"""

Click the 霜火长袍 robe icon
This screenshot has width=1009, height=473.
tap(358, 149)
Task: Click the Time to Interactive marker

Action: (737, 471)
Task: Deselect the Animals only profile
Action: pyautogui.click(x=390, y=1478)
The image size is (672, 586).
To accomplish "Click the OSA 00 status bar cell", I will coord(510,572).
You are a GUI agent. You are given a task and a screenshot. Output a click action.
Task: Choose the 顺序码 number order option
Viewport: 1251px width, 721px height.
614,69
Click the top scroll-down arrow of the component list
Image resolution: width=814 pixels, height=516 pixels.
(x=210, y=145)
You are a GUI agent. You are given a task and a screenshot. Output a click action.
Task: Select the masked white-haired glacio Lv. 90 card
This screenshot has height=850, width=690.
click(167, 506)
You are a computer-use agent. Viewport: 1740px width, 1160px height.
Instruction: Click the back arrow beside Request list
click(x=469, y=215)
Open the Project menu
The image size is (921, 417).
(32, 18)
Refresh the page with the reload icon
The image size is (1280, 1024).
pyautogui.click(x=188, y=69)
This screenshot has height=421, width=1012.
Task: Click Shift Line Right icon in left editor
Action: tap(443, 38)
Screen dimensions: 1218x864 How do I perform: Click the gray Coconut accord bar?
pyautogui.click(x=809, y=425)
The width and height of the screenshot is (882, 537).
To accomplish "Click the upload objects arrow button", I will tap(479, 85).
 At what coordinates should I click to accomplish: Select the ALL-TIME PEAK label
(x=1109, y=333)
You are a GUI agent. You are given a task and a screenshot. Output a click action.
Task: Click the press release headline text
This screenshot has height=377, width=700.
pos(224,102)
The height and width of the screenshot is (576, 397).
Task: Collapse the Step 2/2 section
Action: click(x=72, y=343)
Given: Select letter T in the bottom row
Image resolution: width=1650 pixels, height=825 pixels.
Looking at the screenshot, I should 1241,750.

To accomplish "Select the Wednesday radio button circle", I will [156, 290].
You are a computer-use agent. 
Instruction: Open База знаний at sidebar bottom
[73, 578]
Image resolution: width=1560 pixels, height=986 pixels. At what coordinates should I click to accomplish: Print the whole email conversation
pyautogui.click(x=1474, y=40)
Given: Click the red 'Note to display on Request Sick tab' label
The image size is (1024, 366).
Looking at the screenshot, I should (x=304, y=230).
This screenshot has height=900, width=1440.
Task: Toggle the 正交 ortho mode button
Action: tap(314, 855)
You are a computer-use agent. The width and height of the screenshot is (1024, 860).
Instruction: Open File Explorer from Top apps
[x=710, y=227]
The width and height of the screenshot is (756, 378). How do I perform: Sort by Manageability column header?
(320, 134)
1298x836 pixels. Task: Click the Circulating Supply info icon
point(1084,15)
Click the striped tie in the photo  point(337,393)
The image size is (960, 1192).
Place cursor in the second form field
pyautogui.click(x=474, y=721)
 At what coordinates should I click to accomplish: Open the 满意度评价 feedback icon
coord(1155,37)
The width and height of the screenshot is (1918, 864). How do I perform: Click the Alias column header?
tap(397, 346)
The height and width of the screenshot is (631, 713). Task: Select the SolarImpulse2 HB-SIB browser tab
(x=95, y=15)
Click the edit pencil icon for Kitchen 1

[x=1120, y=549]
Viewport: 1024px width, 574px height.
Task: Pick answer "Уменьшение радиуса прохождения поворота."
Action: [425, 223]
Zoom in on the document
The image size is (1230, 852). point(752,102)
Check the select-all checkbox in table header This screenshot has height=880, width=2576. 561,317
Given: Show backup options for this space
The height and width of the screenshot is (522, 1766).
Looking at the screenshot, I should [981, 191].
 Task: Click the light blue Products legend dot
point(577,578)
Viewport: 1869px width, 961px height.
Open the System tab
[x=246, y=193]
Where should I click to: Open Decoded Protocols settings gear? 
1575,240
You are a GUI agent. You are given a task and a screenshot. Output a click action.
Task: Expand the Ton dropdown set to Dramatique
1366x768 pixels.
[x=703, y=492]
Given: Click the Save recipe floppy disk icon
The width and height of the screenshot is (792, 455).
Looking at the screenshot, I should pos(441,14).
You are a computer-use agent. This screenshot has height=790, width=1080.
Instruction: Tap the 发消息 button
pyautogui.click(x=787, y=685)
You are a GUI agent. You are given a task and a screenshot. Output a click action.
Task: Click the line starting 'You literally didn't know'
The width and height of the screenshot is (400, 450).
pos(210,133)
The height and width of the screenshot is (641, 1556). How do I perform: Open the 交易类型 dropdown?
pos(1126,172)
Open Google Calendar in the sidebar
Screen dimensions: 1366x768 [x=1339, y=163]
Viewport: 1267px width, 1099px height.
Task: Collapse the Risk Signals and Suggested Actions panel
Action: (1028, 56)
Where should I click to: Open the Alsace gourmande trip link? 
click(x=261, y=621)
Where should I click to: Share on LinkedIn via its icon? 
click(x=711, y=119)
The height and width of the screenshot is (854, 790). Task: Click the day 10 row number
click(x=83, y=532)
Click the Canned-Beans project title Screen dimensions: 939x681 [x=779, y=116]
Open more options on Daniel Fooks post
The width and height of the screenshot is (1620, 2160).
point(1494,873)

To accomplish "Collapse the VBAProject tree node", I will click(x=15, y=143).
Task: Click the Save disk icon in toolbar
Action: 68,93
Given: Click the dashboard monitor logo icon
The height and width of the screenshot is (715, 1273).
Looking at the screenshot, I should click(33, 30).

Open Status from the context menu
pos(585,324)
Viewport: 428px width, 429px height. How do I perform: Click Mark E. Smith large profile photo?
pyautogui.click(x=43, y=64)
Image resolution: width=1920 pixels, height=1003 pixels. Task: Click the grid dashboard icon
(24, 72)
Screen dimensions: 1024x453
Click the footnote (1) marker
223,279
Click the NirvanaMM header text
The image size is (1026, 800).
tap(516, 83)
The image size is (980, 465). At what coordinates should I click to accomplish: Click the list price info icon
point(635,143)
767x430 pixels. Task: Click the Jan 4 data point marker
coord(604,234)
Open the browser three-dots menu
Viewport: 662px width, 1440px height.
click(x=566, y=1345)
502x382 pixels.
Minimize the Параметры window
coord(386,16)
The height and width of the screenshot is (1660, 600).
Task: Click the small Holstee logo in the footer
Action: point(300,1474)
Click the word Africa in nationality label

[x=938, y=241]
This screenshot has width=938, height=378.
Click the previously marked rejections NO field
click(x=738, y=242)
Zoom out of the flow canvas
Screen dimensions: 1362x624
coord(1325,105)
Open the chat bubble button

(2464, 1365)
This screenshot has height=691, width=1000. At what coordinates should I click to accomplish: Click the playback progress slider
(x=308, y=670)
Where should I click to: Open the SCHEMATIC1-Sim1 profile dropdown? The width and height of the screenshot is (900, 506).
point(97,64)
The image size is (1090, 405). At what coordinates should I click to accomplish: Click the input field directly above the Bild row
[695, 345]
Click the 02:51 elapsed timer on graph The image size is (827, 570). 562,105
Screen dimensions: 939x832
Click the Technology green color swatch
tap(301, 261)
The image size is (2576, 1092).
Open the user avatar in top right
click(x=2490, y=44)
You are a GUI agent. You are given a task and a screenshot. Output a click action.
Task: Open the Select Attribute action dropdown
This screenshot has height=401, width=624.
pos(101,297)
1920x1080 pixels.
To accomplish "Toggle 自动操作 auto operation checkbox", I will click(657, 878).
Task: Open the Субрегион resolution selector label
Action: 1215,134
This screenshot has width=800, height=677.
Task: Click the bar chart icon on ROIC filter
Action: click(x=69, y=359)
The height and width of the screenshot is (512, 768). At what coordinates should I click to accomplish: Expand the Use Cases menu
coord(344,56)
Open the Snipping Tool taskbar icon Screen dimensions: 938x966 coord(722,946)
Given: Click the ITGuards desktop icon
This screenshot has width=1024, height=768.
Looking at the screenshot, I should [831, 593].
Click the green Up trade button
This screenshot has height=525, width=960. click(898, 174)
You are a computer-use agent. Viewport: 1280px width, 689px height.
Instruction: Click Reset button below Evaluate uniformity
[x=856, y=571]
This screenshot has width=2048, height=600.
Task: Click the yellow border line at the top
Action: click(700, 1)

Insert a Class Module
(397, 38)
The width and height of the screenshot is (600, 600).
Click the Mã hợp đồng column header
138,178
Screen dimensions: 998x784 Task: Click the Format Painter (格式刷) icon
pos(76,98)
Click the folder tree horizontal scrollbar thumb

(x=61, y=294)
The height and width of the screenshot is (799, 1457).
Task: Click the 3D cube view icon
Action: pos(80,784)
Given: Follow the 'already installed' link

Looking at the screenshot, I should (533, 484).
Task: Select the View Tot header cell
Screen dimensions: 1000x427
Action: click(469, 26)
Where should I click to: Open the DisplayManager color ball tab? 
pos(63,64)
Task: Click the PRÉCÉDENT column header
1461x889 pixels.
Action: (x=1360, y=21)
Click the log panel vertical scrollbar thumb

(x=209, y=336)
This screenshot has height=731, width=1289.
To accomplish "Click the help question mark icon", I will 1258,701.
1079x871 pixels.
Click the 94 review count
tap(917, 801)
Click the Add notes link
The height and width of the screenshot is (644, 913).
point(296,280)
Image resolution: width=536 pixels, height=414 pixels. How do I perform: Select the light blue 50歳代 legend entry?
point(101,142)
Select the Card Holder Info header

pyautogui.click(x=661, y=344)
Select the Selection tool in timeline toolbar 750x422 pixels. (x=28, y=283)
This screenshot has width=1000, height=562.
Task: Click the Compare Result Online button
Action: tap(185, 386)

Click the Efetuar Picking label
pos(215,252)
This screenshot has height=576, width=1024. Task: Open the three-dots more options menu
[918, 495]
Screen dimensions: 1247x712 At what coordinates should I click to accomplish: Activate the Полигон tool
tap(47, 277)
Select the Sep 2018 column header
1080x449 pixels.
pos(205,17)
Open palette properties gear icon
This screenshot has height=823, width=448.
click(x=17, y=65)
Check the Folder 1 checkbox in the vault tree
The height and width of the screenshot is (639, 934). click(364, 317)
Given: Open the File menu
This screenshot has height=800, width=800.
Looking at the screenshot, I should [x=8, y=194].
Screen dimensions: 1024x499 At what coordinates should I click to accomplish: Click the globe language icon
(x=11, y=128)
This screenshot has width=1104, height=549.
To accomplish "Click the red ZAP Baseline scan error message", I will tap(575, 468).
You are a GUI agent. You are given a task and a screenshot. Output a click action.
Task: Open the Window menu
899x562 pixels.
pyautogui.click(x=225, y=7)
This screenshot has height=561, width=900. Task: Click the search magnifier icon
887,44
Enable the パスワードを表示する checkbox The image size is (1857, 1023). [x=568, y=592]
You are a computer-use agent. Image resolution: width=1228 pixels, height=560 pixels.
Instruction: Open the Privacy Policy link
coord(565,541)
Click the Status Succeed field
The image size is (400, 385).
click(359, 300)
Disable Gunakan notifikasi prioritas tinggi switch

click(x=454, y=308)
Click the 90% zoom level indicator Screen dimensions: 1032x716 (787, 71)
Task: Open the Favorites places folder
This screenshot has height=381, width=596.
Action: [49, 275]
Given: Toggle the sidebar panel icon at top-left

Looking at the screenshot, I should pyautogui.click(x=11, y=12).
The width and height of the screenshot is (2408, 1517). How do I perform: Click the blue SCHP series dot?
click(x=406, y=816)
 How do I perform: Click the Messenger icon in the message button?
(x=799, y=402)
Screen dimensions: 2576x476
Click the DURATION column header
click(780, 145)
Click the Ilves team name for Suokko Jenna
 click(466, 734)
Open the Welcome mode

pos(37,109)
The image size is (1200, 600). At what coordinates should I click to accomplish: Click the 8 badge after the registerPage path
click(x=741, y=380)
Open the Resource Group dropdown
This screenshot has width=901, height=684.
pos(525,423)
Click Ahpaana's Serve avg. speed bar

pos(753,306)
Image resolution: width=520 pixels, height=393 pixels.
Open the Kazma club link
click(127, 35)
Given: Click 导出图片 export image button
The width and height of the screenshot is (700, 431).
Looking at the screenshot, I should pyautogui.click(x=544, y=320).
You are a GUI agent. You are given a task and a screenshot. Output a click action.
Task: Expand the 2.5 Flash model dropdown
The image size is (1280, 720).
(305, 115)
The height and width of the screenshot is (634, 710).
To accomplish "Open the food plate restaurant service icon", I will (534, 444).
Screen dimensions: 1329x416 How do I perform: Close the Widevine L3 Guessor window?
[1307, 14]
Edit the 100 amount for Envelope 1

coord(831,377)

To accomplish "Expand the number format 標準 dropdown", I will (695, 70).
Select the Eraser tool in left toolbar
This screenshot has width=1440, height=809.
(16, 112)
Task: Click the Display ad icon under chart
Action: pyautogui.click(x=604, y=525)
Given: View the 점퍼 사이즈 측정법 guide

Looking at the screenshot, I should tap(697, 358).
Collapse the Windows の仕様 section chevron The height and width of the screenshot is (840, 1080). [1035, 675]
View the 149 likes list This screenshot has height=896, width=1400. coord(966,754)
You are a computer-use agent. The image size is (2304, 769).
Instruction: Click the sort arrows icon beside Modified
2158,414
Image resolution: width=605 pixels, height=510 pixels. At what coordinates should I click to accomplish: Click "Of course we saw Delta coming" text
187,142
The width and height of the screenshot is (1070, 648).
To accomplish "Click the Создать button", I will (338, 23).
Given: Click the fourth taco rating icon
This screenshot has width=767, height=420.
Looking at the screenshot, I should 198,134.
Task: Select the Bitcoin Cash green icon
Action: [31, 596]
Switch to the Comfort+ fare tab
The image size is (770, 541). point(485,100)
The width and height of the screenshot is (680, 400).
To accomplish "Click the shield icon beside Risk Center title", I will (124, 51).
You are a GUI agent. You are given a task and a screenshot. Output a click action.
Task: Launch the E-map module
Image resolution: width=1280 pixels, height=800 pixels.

"""

What the exercise asks: State how many lines in the listing contain the word "title", and write nothing besides that number.

Output for this task: 2